Wednesday, November 01, 2006


There's an op-ed article in The New York Times today entitled "Pause for Peace," written by Ahmed Yousef, a senior advisor to the Palestinian prime minister. He suggests that the Palestinians are ready to commit to what he calls a "hudna," which in Arabic refers to a 10-year cease fire where the parties work out their differences without using violence. Here's the link:

He says this is based in the teachings of the Koran, and that it's worked in other countries. He also cites the Western example of the IRA in Northern Ireland, who have committed to now work to make Northern Ireland independent of Great Britain through only political means, and have renounced violence as a method they will employ.

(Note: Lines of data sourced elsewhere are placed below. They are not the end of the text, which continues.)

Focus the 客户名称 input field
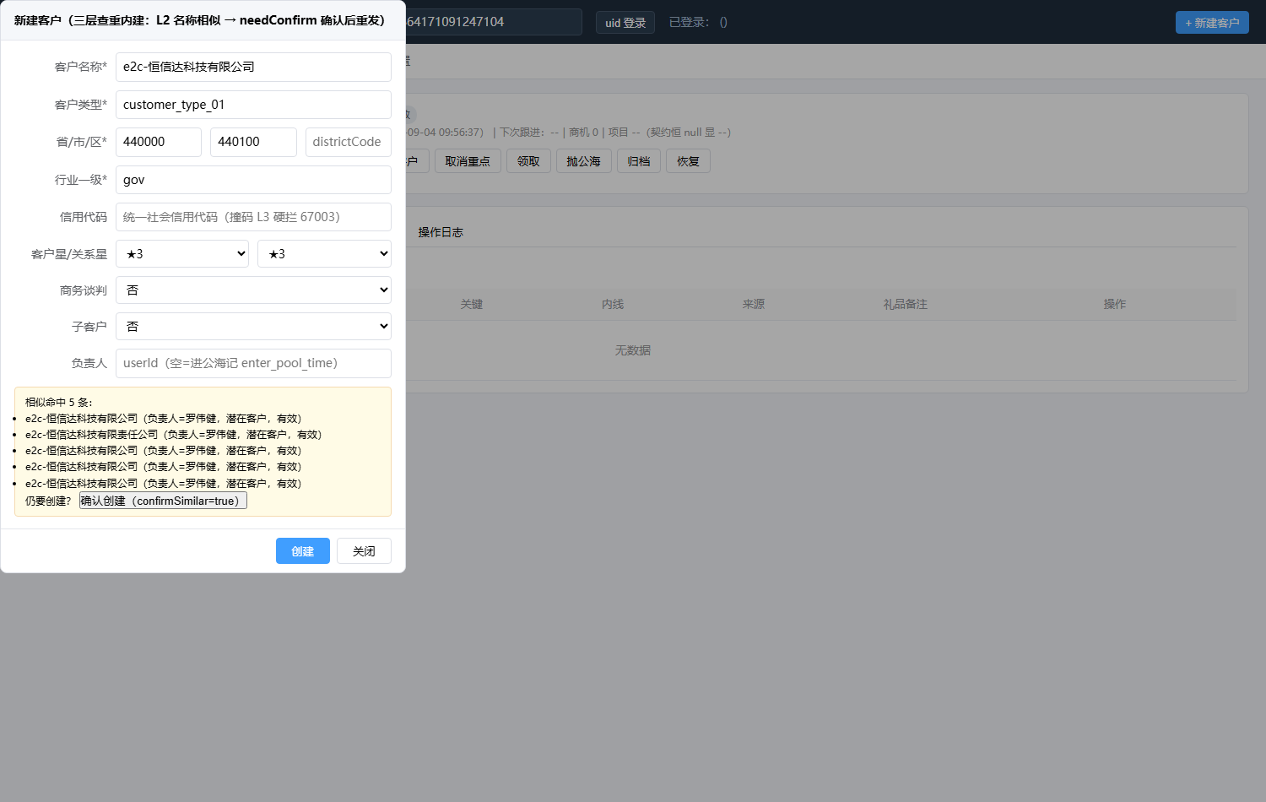click(x=253, y=67)
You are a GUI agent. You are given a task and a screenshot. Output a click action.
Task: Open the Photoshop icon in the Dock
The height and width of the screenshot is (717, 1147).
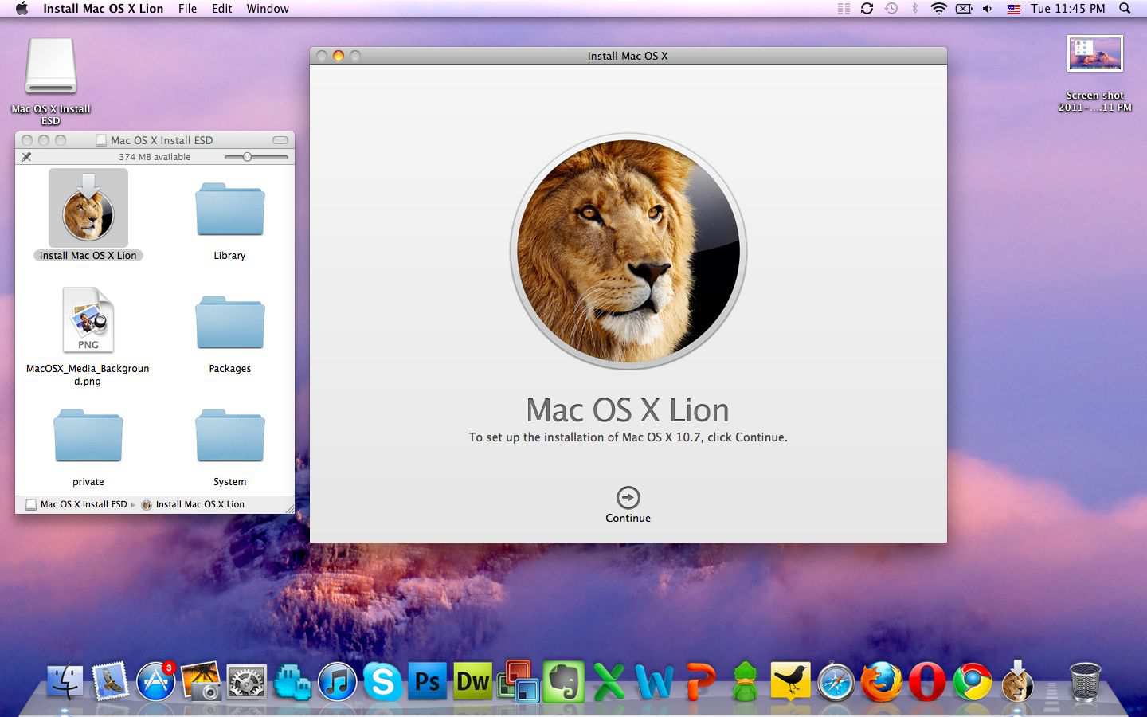pyautogui.click(x=428, y=683)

This sounds like a great compromise to me--and not even a compromise, really, just a great way of trying to deal with the situation. If neither side can do any real negotiating because greivances are being added daily, how can they ever come to a resolution? But if both sides agree to put down their weapons and work on a solution, it seems much more likely that this will be able to happen.

Of course, it's difficult if Israel will not budge on its desire to get rid of all the Palestinians and take their land away...but at thsi point it doesn't look like they're doing that so much as just making it impossible for Palestinians to thrive by severely limiting their ability to travel outside their villages and blocking them from necessary resources through checkpoints and the wall they're building.

Hopefully the world community can see the sense of this Palestinian offer of hudna, take them up on it, and require Israel to participate in this cease fire in a fair way.